Analysis will comprise qualitative and quantitative measures. Aggregate quantitative data will be analysed to determine intervention delivery feasibility. Descriptive statistics will be generated to assess attendance, attrition, retention, and the completeness of outcome measures. Pre-specified criterion for fidelity will be used interpreting 80–100% adherence as ‘high’ fidelity, 51–79% as ‘moderate’ and 0–50% as ‘low’ fidelity (33). Success criteria will be considered by the study team and the RAG at study completion. LMIC settings face unique challenges in delivering psychosocial interventions including lower levels of literacy, loss to follow-up arising from logistical issues such as inaccessible healthcare and residential transience and unavailability of caregivers to take part (34). The current evidence base is limited particularly in evaluating the delivery of psychosocial interventions by non-specialist healthcare workers. We will evaluate processes using semi-structured, qualitative interviews which will be digitally recorded, transcribed, checked for accuracy and analysed using framework analysis (35). Process evaluation will be informed by the Medical Research Council guidance on process evaluation in designing and testing interventions (36). Again, the interviews will be verified among the wider study team. Lastly. we will document our intervention according to the template for intervention description and replication (TIDieR) checklist (37).

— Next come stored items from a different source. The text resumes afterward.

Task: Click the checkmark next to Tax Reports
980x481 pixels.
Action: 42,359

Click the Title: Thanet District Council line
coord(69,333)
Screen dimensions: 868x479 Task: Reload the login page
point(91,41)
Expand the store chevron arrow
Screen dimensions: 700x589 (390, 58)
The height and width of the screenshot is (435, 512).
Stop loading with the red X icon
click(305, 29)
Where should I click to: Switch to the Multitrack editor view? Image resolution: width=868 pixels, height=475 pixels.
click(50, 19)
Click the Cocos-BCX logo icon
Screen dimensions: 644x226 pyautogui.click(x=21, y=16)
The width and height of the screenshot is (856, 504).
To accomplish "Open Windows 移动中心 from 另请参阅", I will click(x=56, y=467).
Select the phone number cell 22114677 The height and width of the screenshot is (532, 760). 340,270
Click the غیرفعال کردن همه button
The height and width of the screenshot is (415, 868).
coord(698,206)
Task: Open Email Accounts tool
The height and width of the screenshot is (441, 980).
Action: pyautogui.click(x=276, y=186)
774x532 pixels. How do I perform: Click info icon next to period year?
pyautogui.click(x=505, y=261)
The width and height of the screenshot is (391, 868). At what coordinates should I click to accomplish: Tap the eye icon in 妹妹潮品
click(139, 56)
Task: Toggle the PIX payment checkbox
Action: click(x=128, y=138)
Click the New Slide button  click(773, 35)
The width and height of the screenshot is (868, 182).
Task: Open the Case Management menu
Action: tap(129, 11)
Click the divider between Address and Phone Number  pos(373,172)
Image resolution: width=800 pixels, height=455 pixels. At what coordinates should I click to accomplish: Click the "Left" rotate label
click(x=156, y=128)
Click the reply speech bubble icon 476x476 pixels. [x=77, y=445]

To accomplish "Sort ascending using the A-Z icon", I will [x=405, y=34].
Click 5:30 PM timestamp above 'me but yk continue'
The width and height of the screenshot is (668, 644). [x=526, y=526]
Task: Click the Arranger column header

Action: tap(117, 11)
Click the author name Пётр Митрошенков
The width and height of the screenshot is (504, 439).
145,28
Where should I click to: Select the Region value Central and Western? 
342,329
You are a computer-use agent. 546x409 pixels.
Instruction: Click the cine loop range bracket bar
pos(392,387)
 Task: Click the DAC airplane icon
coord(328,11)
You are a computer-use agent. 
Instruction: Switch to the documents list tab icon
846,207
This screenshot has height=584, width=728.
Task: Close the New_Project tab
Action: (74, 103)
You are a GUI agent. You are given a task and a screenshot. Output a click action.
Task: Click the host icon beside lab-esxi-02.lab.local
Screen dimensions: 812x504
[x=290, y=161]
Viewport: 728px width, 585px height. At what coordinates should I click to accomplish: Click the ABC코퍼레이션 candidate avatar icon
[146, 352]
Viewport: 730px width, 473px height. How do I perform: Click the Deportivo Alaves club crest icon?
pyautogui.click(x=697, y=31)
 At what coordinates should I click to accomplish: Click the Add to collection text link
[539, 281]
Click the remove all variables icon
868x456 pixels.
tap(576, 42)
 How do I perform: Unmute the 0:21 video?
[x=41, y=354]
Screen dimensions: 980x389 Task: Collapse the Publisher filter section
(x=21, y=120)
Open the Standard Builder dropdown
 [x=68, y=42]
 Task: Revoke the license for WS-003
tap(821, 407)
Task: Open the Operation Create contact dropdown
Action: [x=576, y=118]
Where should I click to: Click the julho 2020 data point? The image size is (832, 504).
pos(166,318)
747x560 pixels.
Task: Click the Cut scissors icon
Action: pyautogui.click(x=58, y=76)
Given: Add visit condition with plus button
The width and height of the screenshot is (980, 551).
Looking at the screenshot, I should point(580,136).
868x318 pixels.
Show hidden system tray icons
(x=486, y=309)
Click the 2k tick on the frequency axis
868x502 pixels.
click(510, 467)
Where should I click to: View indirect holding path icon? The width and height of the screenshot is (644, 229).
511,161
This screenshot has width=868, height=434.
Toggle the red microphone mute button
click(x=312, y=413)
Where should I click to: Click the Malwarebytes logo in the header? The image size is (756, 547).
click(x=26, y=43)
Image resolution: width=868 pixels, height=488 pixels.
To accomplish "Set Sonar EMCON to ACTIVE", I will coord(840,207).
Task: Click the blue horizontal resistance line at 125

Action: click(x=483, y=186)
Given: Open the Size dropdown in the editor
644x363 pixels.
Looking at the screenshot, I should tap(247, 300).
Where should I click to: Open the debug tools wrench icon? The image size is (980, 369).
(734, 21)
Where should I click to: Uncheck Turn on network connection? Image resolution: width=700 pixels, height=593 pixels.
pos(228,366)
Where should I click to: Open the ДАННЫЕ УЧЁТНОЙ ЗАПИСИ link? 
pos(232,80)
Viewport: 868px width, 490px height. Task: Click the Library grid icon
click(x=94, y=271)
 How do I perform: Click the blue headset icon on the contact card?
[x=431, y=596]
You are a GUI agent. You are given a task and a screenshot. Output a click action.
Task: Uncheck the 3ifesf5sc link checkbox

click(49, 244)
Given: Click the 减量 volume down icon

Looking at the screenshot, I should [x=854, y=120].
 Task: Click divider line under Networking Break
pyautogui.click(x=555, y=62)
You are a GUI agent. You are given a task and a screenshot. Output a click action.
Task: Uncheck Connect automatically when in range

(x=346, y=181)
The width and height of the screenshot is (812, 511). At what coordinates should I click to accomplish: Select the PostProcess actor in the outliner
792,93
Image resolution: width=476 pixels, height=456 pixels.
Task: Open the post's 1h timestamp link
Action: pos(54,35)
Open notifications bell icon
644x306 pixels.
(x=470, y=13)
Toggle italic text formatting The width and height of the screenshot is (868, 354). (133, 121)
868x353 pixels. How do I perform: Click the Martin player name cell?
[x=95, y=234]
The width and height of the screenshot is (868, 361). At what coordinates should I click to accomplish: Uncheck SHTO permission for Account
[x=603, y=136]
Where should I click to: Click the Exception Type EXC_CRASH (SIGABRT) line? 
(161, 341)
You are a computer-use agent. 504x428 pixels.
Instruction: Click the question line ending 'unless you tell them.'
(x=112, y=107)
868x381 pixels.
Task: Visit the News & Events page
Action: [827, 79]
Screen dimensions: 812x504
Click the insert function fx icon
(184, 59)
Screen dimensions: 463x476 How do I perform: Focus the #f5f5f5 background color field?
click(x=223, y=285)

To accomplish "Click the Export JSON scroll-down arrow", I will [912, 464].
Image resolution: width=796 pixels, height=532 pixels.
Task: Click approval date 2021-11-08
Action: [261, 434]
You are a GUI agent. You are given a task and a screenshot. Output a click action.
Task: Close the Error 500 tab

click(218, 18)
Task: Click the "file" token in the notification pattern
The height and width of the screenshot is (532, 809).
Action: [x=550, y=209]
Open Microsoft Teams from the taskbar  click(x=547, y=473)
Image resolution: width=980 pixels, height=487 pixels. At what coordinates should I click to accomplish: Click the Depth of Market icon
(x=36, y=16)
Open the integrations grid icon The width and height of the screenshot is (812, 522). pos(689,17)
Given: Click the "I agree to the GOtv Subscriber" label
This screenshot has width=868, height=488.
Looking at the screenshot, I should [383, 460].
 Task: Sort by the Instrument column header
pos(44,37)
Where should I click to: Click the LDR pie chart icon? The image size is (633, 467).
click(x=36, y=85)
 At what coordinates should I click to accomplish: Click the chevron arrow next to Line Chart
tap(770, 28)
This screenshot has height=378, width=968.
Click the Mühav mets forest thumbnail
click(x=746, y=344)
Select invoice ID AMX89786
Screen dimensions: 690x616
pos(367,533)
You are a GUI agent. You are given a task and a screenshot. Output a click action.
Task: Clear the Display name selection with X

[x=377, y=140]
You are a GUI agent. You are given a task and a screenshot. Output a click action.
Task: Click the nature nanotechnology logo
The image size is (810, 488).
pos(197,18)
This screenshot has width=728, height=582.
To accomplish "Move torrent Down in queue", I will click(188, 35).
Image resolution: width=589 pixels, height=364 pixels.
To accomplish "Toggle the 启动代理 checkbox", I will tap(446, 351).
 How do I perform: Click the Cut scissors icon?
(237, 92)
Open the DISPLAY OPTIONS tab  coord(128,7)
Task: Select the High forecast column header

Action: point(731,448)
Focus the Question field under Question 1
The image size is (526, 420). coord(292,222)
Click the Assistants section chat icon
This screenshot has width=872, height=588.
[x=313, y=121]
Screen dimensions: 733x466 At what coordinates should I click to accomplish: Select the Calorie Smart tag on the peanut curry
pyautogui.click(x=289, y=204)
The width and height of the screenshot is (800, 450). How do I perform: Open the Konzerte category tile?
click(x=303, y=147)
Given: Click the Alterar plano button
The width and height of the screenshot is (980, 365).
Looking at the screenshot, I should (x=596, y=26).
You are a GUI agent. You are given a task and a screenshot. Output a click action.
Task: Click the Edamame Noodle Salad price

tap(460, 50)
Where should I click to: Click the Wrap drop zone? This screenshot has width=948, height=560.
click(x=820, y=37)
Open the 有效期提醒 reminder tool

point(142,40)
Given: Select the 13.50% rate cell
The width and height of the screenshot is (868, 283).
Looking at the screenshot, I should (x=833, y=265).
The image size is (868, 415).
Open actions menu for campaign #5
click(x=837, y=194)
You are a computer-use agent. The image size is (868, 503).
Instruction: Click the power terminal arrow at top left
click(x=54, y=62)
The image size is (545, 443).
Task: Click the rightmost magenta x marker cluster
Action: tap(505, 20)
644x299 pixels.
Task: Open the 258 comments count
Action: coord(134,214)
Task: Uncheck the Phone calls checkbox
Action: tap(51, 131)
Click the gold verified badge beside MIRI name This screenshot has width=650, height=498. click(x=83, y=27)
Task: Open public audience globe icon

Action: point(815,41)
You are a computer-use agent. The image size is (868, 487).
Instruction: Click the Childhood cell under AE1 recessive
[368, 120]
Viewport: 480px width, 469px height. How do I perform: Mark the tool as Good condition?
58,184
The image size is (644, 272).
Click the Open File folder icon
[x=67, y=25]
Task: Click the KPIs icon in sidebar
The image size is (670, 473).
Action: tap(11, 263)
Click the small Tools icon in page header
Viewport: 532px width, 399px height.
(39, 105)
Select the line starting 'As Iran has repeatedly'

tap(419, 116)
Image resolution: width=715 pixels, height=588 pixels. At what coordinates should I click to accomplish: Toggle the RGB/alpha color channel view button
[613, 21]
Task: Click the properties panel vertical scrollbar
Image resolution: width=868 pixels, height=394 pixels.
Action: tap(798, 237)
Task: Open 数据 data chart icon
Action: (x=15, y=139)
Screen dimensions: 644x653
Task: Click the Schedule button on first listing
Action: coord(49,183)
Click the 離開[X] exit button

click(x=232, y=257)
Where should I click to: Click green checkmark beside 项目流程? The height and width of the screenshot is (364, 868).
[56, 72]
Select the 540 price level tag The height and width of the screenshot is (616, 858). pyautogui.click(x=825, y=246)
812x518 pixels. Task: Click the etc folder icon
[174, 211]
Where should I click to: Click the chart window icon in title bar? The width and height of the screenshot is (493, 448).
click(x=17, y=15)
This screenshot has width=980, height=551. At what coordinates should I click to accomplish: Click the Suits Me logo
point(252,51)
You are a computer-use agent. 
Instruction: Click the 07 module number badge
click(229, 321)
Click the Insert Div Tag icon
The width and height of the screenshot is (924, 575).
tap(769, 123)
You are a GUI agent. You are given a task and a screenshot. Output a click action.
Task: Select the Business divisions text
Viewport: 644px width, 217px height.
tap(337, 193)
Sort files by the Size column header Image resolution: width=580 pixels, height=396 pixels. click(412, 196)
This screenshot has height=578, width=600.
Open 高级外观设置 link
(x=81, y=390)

2.11 Training, Support and Supervision
At the outset of the research project, we will deliver relevant elements of an adapted version of an existing research training programme developed by members of the study team for wider stakeholders and the research study team. Research training will be provided periodically, and training and support needs are continuously monitored. Research training will also be provided for researchers, advisors and stakeholders involved in our advisory group. Training in qualitative and quantitative data collection, principles of ethical research conduct, curation, data management and analysis is provided for research assistants. Trial therapists who will comprise healthcare workers in puskesmas will receive specialist training in family interventions which will be provided by a member of the research team who has significant expertise providing this training for NHS organisations. Supervision for intervention delivery will be provided by the qualified members of the study team. Research administration training for researchers in the feasibility study phase will be provided to include as before plus additional analysis, quantitative measurement and process evaluation.